▸ **DIRECTIONS FOR THIS TASK**
In the data below, set down exactly the lines from the one containing "Task: Click the blue 現金・現金等価物 legend circle" up to and including the one containing "You are a computer-use". Leave the pictures out.

EXTRACTED RECORDS below:

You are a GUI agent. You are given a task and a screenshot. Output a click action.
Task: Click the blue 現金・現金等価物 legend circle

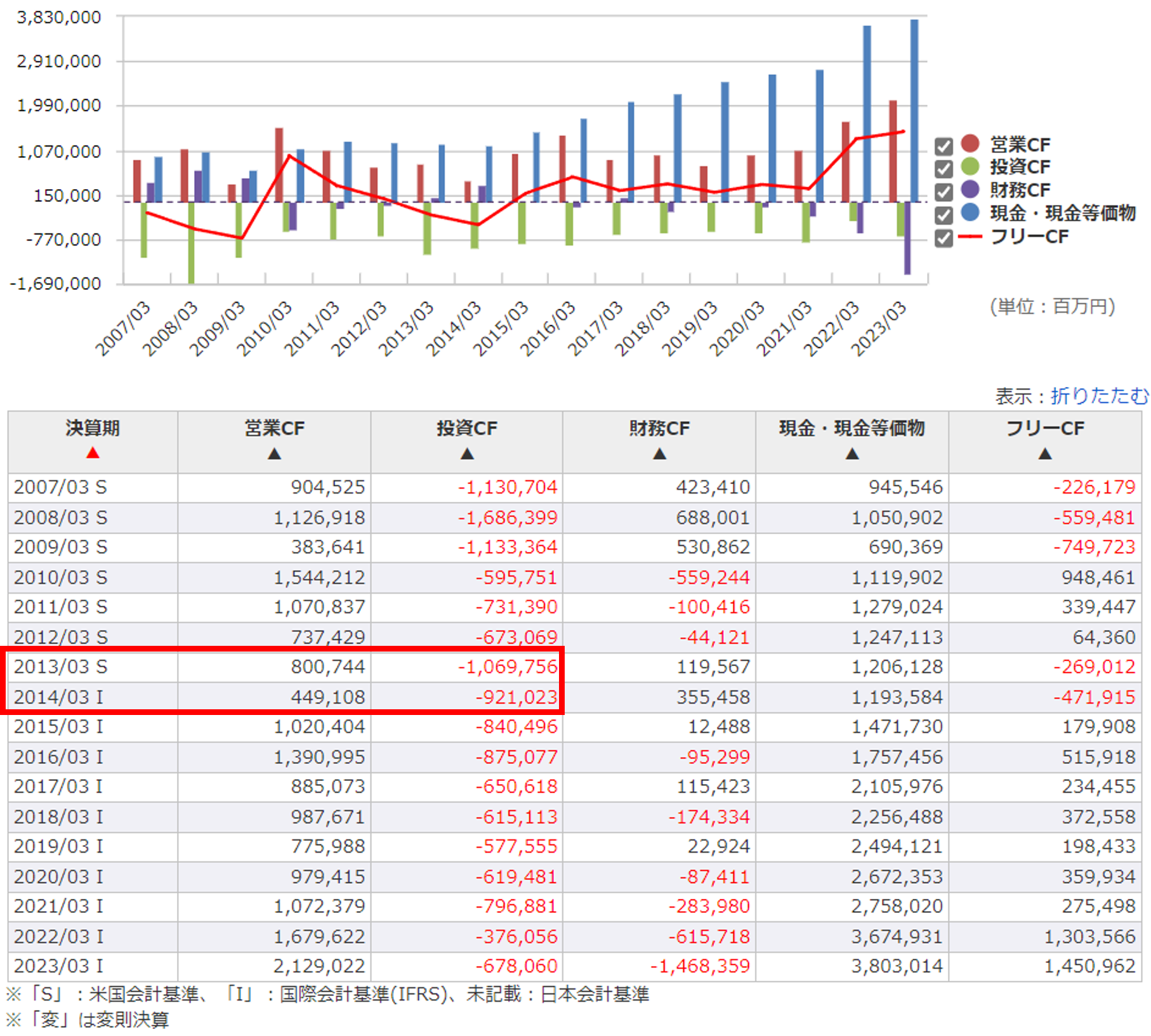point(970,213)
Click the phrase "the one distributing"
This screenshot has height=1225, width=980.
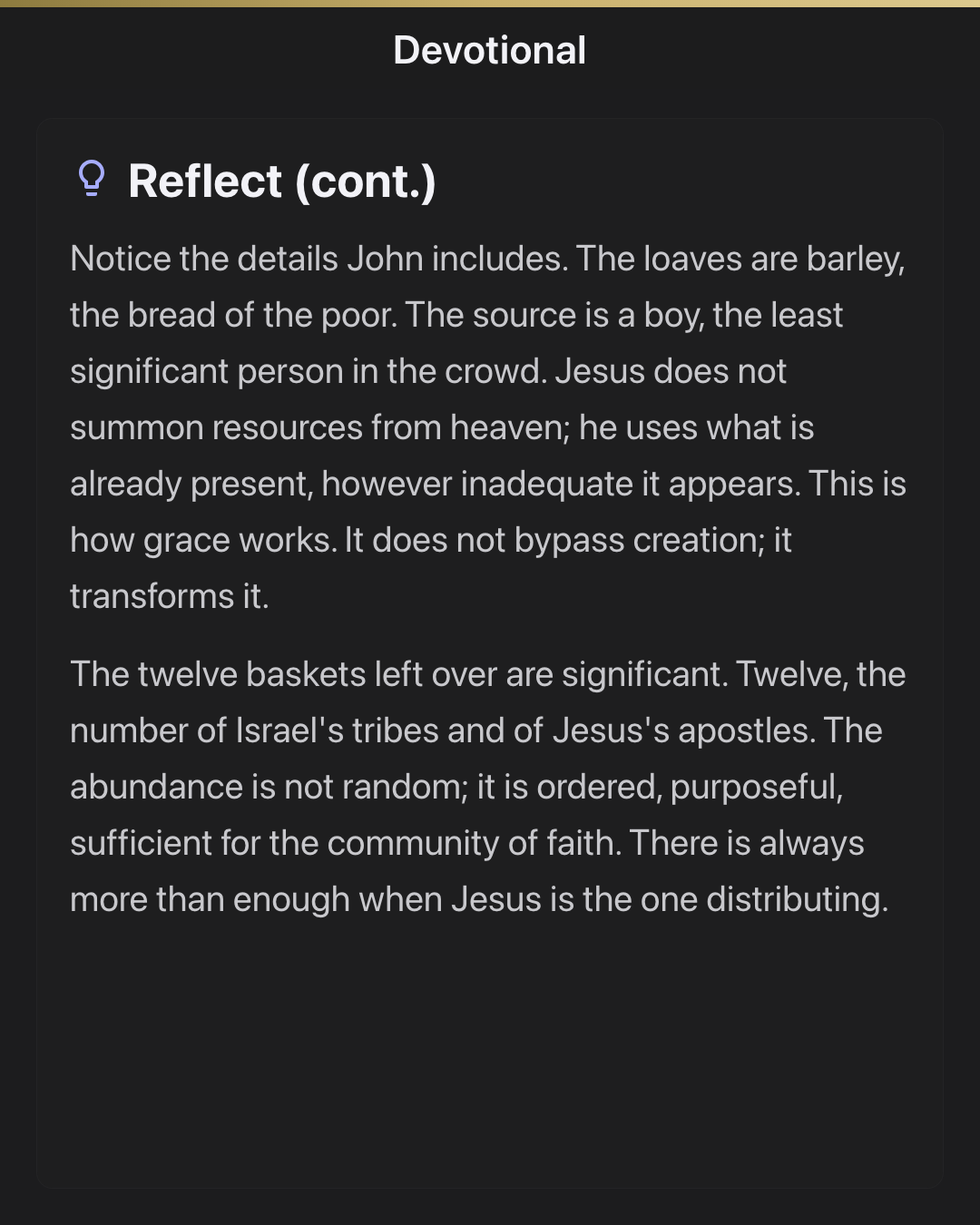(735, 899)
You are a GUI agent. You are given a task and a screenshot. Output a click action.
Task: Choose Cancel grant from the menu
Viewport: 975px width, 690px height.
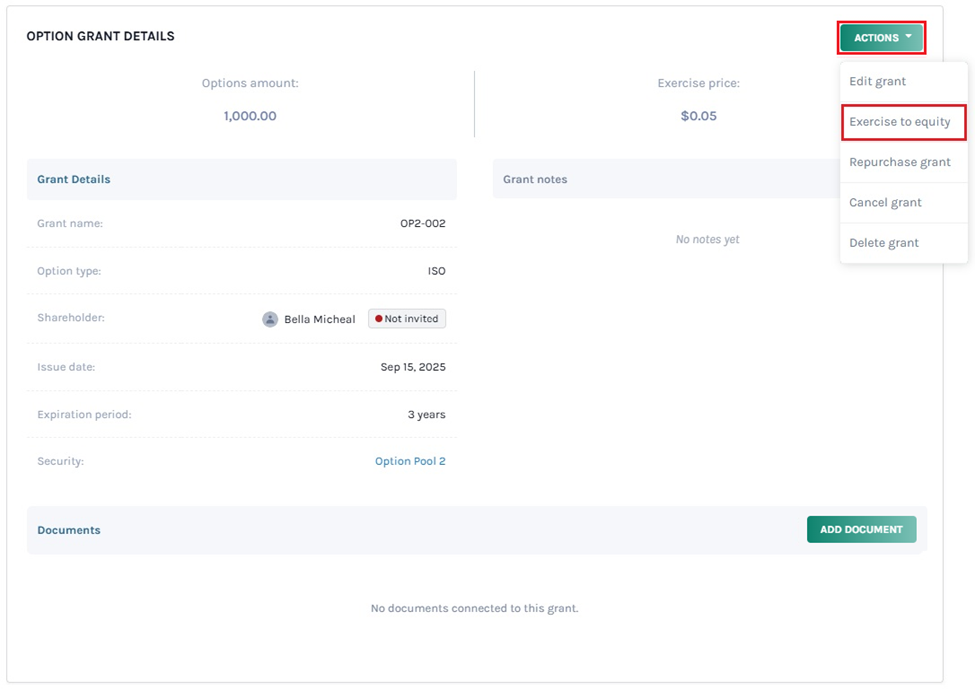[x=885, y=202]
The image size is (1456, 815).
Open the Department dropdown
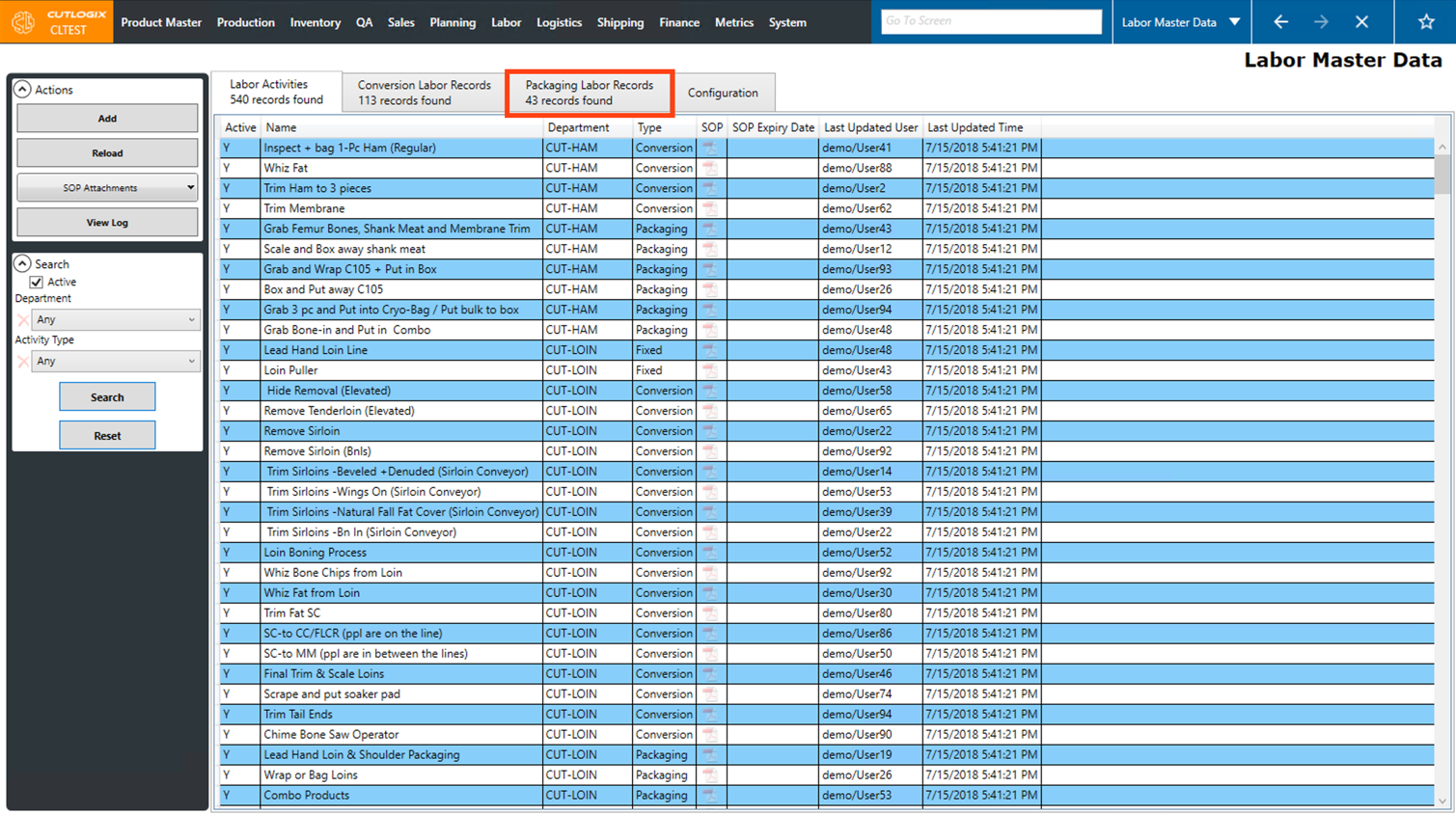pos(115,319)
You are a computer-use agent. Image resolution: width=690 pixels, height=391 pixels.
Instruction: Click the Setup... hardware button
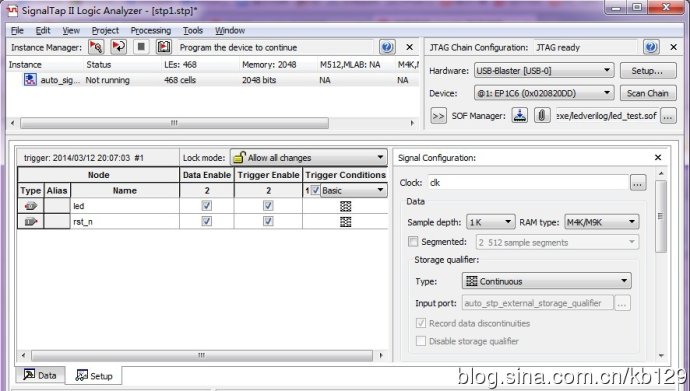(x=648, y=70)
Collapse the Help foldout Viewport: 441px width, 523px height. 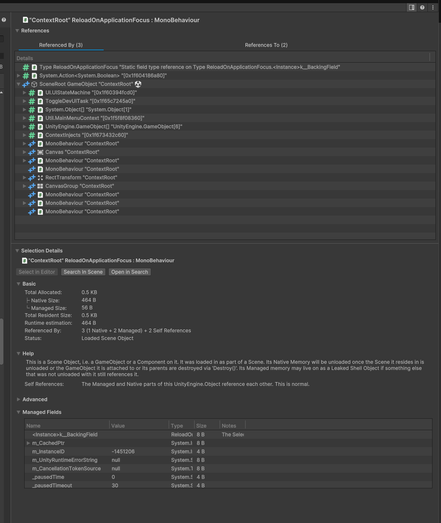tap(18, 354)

End of EXTRACTED RECORDS.

▸ **RESULT**
Task: Click the blue 現金・現金等価物 legend circle

point(970,213)
Click the phrase "the one distributing"
This screenshot has height=1225, width=980.
(735, 899)
You are a GUI agent. You are given a task and a screenshot. Output a click action.
Task: Choose Cancel grant from the menu
Viewport: 975px width, 690px height.
[x=885, y=202]
The image size is (1456, 815).
Open the Department dropdown
pos(115,319)
You are a computer-use agent. Image resolution: width=690 pixels, height=391 pixels.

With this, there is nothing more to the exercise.